Press review, Friday 24 March 2000

Hufvudstadsbladet reports on its front-page that "Soderman gets no support from President Fontaine". The paper writes that the President of the European Parliament, Ms Nicole Fontaine does not support the European Ombudsman, Mr Jacob Soderman, in his pursuit of public debate about the openness of the EU. In the interview by Hufvudstadsbladet in Lisbon, Ms Fontaine said Mr Soderman should have gone directly to Mr Prodi with his criticism of the Commission's proposal for transparency regulation. Ms Fontaine thinks Mr Soderman has chosen the wrong form for this kind of debate on an important subject by using the press, and it doesn't help to strengthen the co-operation between the institutions. Ms Fontaine doesn't want any more letters, she thinks now it is time to continue working. "I have invited Mr Soderman to the Conference of Presidents, where this question will be handled.

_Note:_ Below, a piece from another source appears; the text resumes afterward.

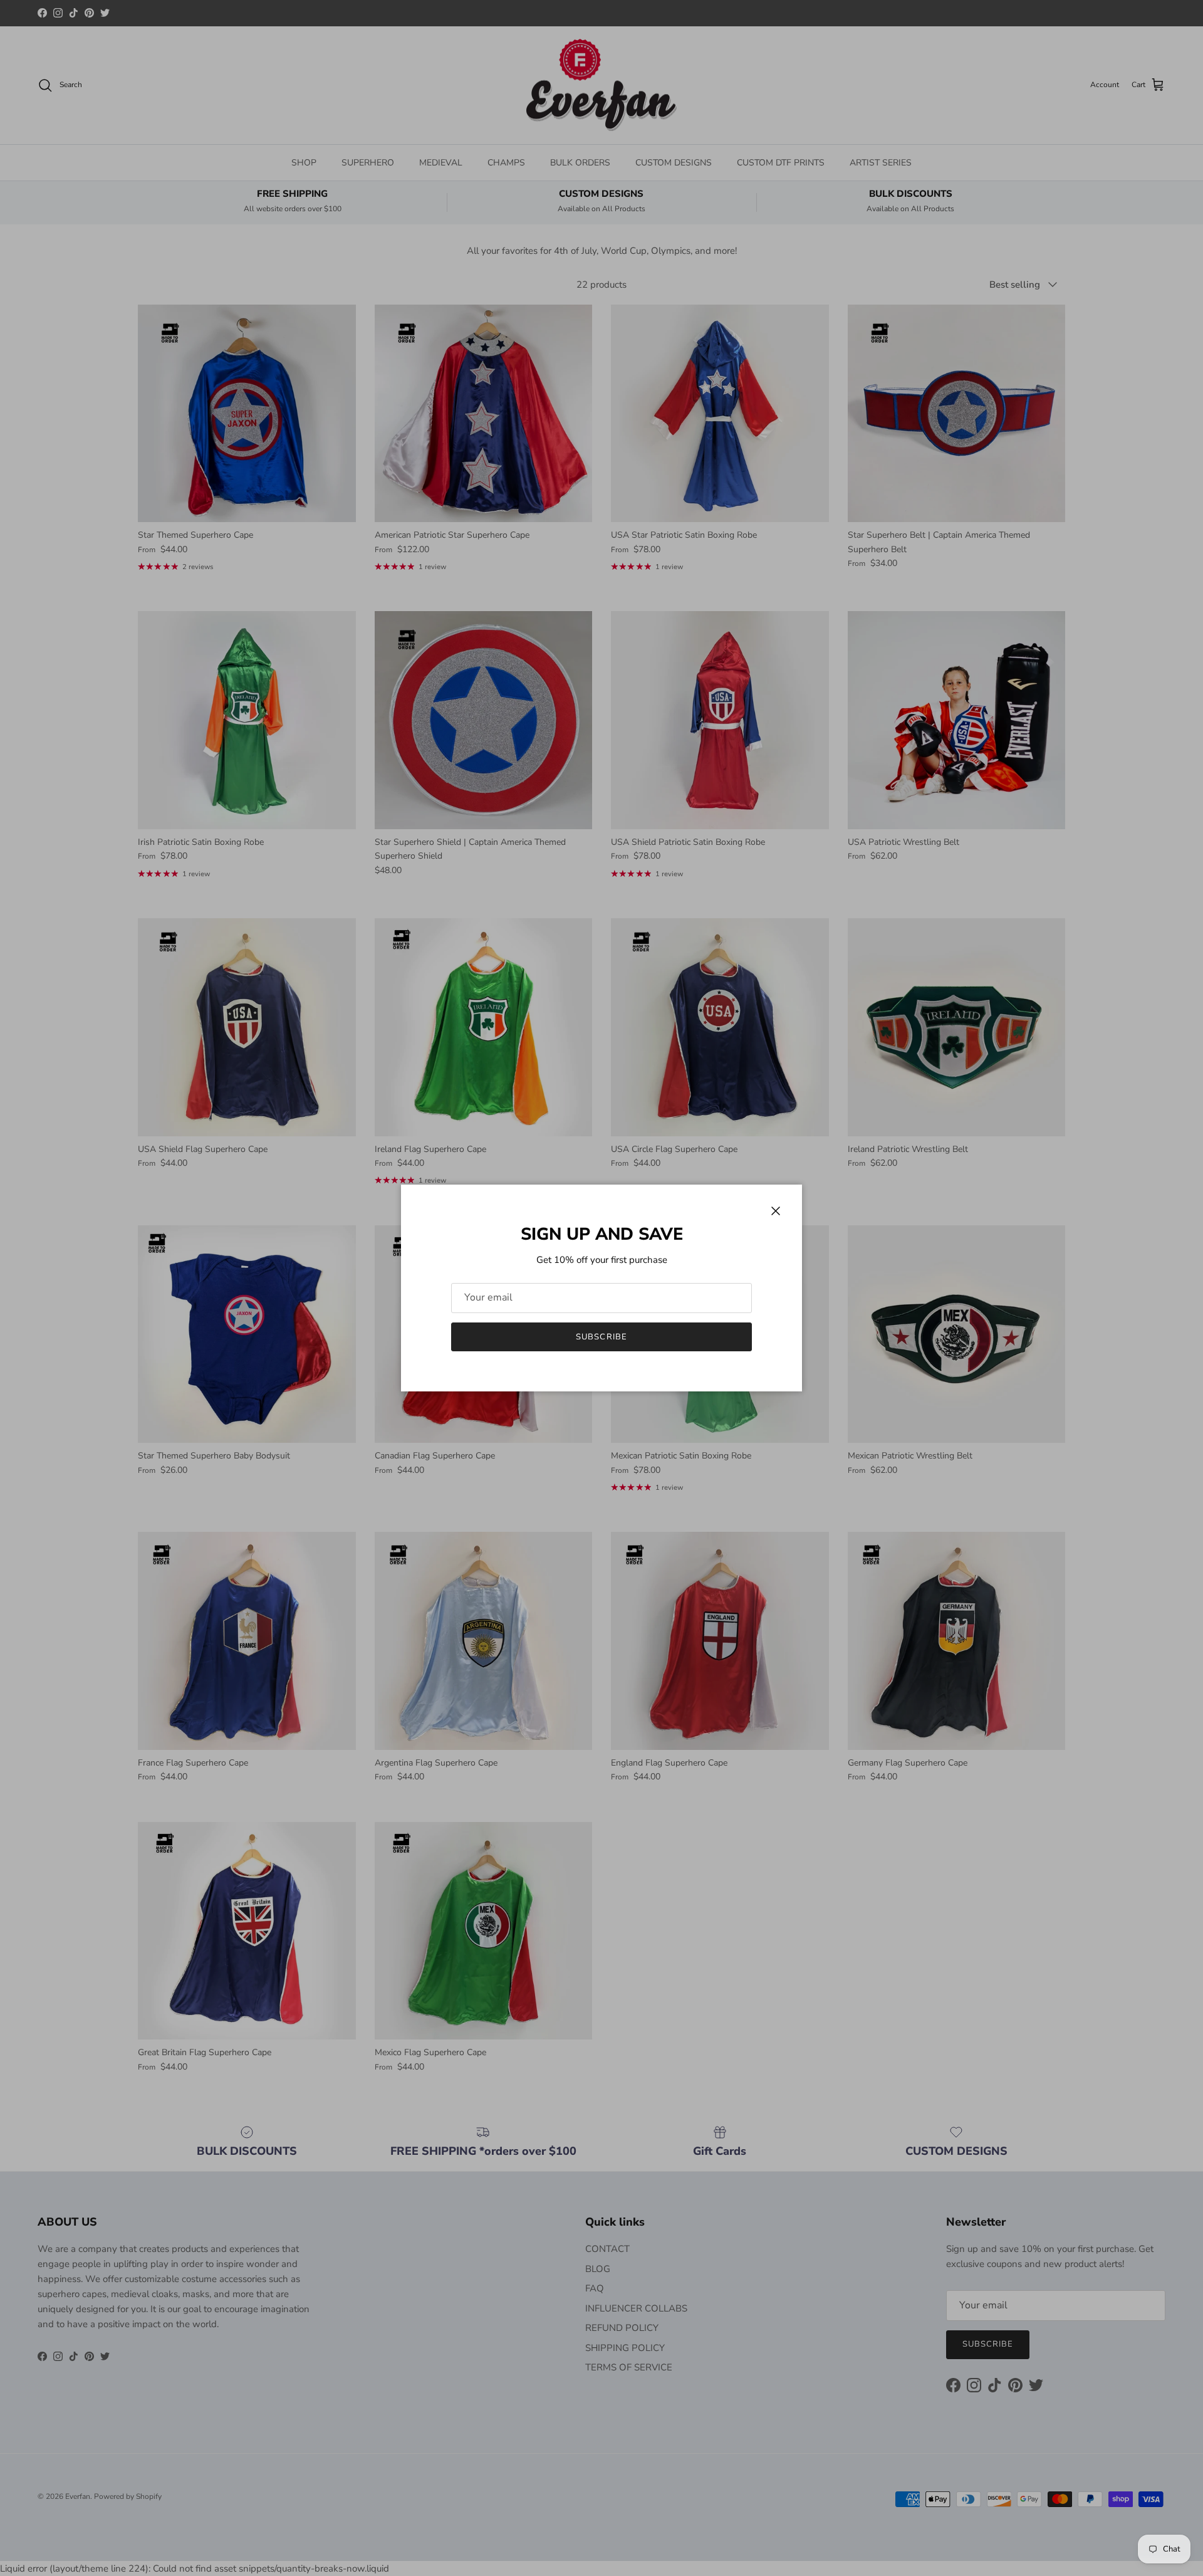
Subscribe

Mr Soderman's opinions and ideas are very welcome," Ms Fontaine said according to Hufvudstadsbladet.

Hufvudstadsbladet comments the interview in its editorial by Bjorn Mansson. Mr Mansson writes: "Because of many reasons people would have thought Ms Fontaine to be loyal to Mr. Soderman instead of Mr. Prodi. Firstly, the European Parliament has for a long time shared Mr. Soderman's views about the need for greater openness in the EU. Secondly, Mr Soderman has been elected by the Parliament, so it would be natural to expect support from the President of the Parliament. Thirdly, the integrity of the European Parliament is also at stake. Does the European Ombudsman have the right to express criticism freely in public or not? Yesterday Nicole Fontaine gave a reason for disappointment. She said in a French diplomatic way that she did not want to criticise Mr Soderman's culture - but does it anyway. Fontaine joins together with those who think that the question of greater openness must not be debated in public. This is absurd." Mr Mansson continues: "The reasons Fontaine mentions show that she is not loyal at the first hand to the subject itself, greater openness and better transparency to EU's decision processes, nor to the Parliament's and its Ombudsman's right to defend its integrity against other EU-institutions. Instead she gives her solidarity to the South-European culture, both with respect to the Ombudsman's right to criticise in public and to citizens right of control. It is once again a question of a conflict between cultures, and Ms Fontaine sticks to the administrative culture which prevails in her own home country as well as Mr Prodi's, at the expense of loyalty to the institution she represents and is elected to lead", Mr Mansson writes.